William Thurling: How was your day, Kalvin?
Kalvin Ka Kan Wong: Not bad.
Elaine Thurling: At the moment, we have two students that are living with us. We have Kalvin, who's been here in Australia for two years now. He started off at high school and now he's gone on to university studies.
Kalvin Ka Kan Wong: When I live in Hong Kong, I feel a little bit stressed because I know what I need to do in Australia and what is like the culture or life speed. And in Hong Kong, every day is busy. But here they are normally doing normal speed and in Hong Kong is doing very fast.
William Thurling: If someone owns that, you have to pay them.

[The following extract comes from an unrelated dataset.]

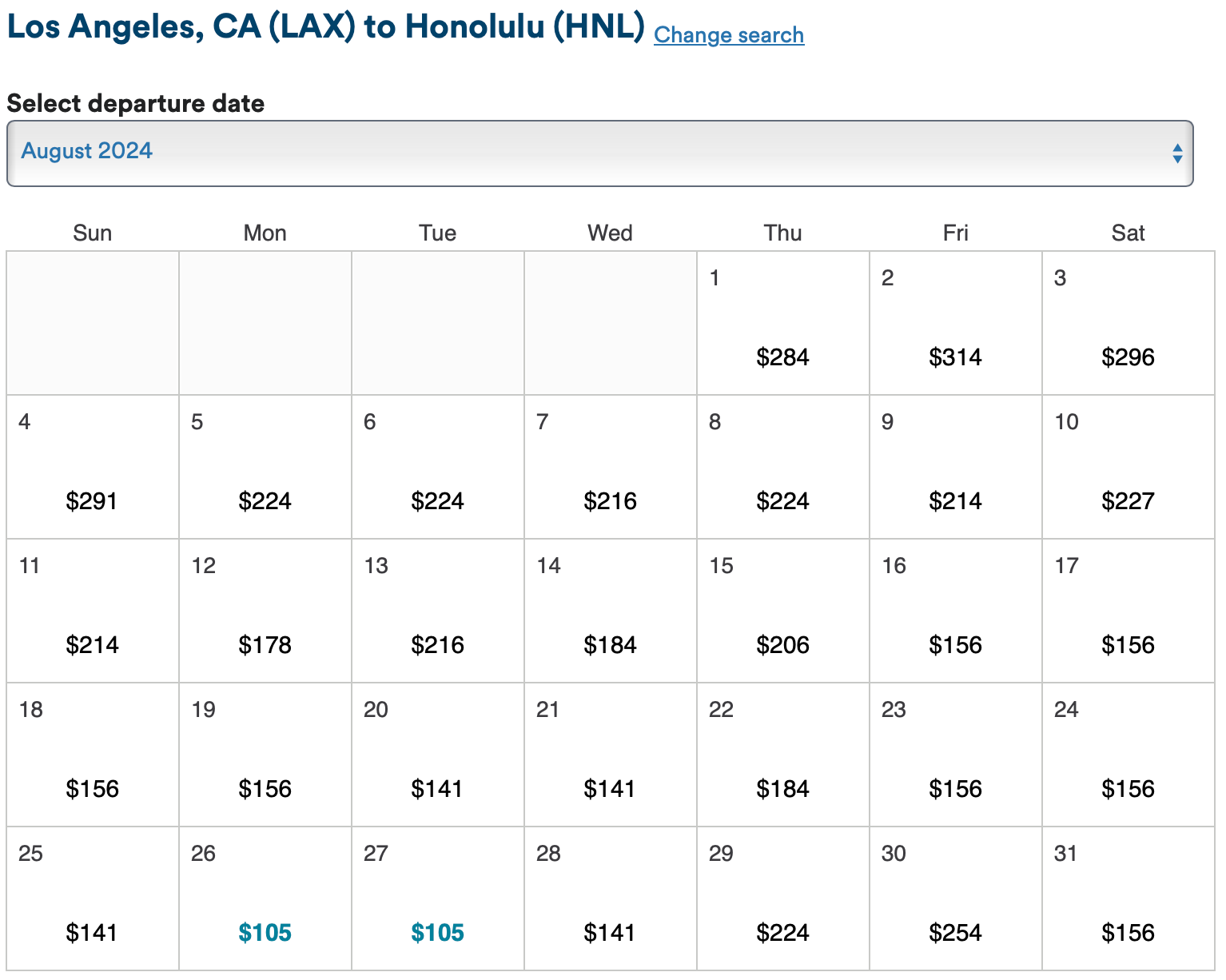Select August 22 fare of $184
Screen dimensions: 1226x980
tap(782, 788)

Elaine Thurling: Shikako has been here for two weeks. She'll be here for 10 weeks on a study tour.
Shikako: I want to improve my English skills. My family is very kind.
William Thurling: $80,000. Thank you.
Elaine Thurling: We don't generally have too many problems. I do find that sometimes we talk too fast. So to overcome that, when they're new, we slow down and talk very simply, and slowly they get faster and faster with our language.
Shikako, what's this called?
Elaine Thurling: Good girl. We have to practise our English. We love to experiment and we encourage students to come in the kitchen and help prepare a meal. Or they're able to bring their friends home and have a meal with us, share a meal. Thank you. Lots of students have different needs. Some don't want that family closeness and that's fine. And we're like a stepping stone until they find accommodation somewhere else or with friends that they may meet.
Shikako's in a singing group. Aren't you?
It's a exchange of cultures. They learn from us and we learn from them and we become one big family. My children have grown up with people from all over the world. And I think it's made them better people.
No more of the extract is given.